Jobs in Saudi Arabia will also be created, including parts assembly and manufacturing at a facility in Riyadh, the capital and largest city in the Kingdom, with a population exceeding 5-1/4 million people.
The U.S. Congress would have to sign off on the agreement. Political analysts say that it is unlikely that members of either political party would stand in the way of such a massive financial package, which is a key element to U.S. foreign policy, military defense, and economic growth.
The only concerns have been expressed by sources in the Israeli government over issues of losing their own military superiority.
According to Anthony Cordesman, a defense analyst at the Center for Strategic and International Studies, as quoted in The Wall Street Journal, the Israeli military’s concerns about Iran outweighs the potential risks they might perceive from Saudi Arabia or other Arab states acquiring improved military hardware.
Expressed in another way, as the Government of Israel sees it, any enemy of Iran could be considered as an ally.
The McDonnell Douglas F-15 Eagle, which is now owned and manufactured by Boeing, sells at a unit cost of $28 to $30 million dollars a plane.
The high performance, twin-engine, all-weather tactical fighter is considered among the most successful modern warplanes with over 100 aerial combat victories with no losses in dogfights.
It is rated at speeds in excess of Mach 2.5, or over 1,650 miles per hour. As of September 2009, the U.S. Air Force operated 367 F-15C/D aircraft.

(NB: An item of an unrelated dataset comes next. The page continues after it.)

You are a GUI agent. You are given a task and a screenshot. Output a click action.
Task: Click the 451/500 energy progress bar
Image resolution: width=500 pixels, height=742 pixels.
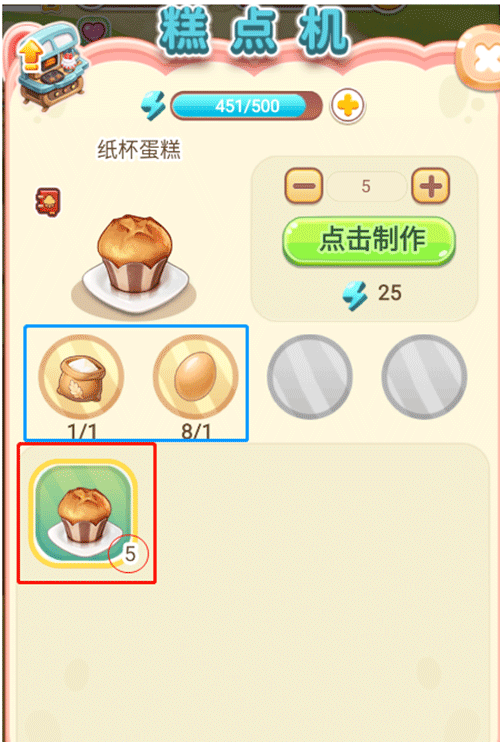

The plane is also flown by the Israeli Air Force, the Japan Air Self-Defense Force, and the Royal Saudi Air Force, which has operated 4 squadrons of F-15C/D since 1981.
The warplane has a combat radius of 1,222 miles, a ferry range of 3,450 miles, a service ceiling of 65,000 feet, and a rate of climb exceeding 50,000 feet per minute. It has a total of 11 hardpoints or weapons stations, each accommodating various missiles, as well as a 6-barreled gatling cannon, and an array of advanced electronic countermeasures, as seen in the attached slide show and video clip which accompany this report.
Saudi Arabia and Iran have long been bitter regional rivals with tensions escalating earlier this year after the U.S. accused Iran of plotting to assassinate the Saudi ambassador to the U.S. in Washington.
The Boeing F-15 arms deal is the latest move in a strategic global geopolitical chess game.
The Kingdom of Saudi Arabia is considered the most militarily advanced of the Arab Gulf states, one of the richest countries in the world, and plays a key role to American policy in the Middle East. It is also vital to U.S. energy security, and ranks as the third-largest source of U.S. oil imports.